イベント 2016年05月29日更新

第51回「被災地で/から、広域避難者の今を考える」


■ 日時:2016 年 5 月 29 日(日)15:00-17:30
■ 会場:せんだいメディアテーク 7f スタジオa
■ ファシリテーター:西村高宏(てつがくカフェ@せんだい)
■ 参加無料、申込不要、直接会場へ

《今回の問いかけ》

 復興庁の報告(「全国の避難者等の数」平成28年3月29日)によれば、いまだに約17万1千人の方が、東日本大震災により、「(広域)避難」という状況に置かれています。そのなかには、もはや帰りたくても帰る場所がないなど、「元」の生活に戻ることを断念なさった方々もおられるでしょう。あるいは、帰れるけれども、避難してしまったことに対する後ろめたさもあって、なかなか帰りづらい、と感じている方もおられるかもしれません。
 
 以前、北海道に広域避難された方々とともに「てつがくカフェ」を行う機会がありました。そこでは、〈支援される立場〉である「避難者」という立ち位置をみずから解いて、そこに住みつくことを決心することで、逆に、避難を余儀なくされておられる方々を〈支援する立場〉へと、自分の立ち位置を移されたスタッフの方にお会いしました。その方は、避難しているときの〈自分〉の佇まいの不安定さや、またその不安定さを嫌ってみずから「避難者である」ことを辞める決断をしたときの辛さ、戸惑いなどについてさまざまな切り口からじっくりと、しかも自分の放つ言葉のひとつひとつを丁寧に確認するように発言されておられました。

§ データ一覧:
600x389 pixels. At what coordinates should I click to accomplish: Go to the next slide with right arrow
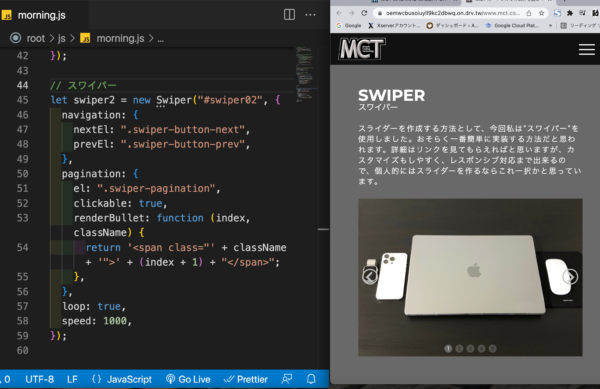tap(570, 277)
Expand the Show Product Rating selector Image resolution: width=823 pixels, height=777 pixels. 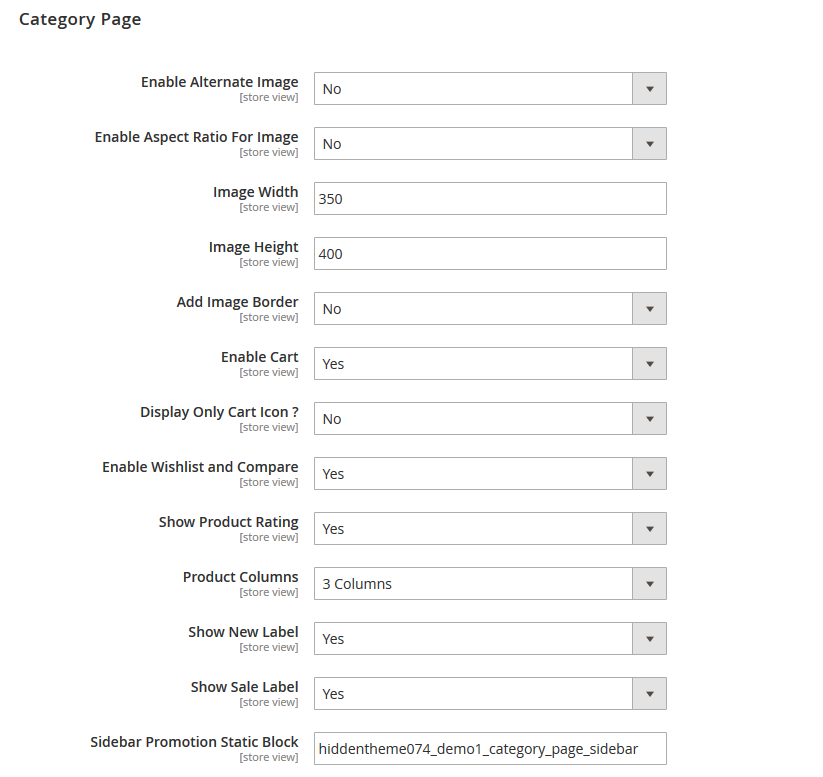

§ 課題:
広域避難者を考えるてつがくカフェの本文を、一字一句変えずに最初から最後まで書き写すこと。 本文だけを手がかりにすること。

§ 解答:
イベント 2016年05月29日更新

第51回「被災地で/から、広域避難者の今を考える」


■ 日時:2016 年 5 月 29 日(日)15:00-17:30
■ 会場:せんだいメディアテーク 7f スタジオa
■ ファシリテーター:西村高宏(てつがくカフェ@せんだい)
■ 参加無料、申込不要、直接会場へ

《今回の問いかけ》

 復興庁の報告(「全国の避難者等の数」平成28年3月29日)によれば、いまだに約17万1千人の方が、東日本大震災により、「(広域)避難」という状況に置かれています。そのなかには、もはや帰りたくても帰る場所がないなど、「元」の生活に戻ることを断念なさった方々もおられるでしょう。あるいは、帰れるけれども、避難してしまったことに対する後ろめたさもあって、なかなか帰りづらい、と感じている方もおられるかもしれません。
 
 以前、北海道に広域避難された方々とともに「てつがくカフェ」を行う機会がありました。そこでは、〈支援される立場〉である「避難者」という立ち位置をみずから解いて、そこに住みつくことを決心することで、逆に、避難を余儀なくされておられる方々を〈支援する立場〉へと、自分の立ち位置を移されたスタッフの方にお会いしました。その方は、避難しているときの〈自分〉の佇まいの不安定さや、またその不安定さを嫌ってみずから「避難者である」ことを辞める決断をしたときの辛さ、戸惑いなどについてさまざまな切り口からじっくりと、しかも自分の放つ言葉のひとつひとつを丁寧に確認するように発言されておられました。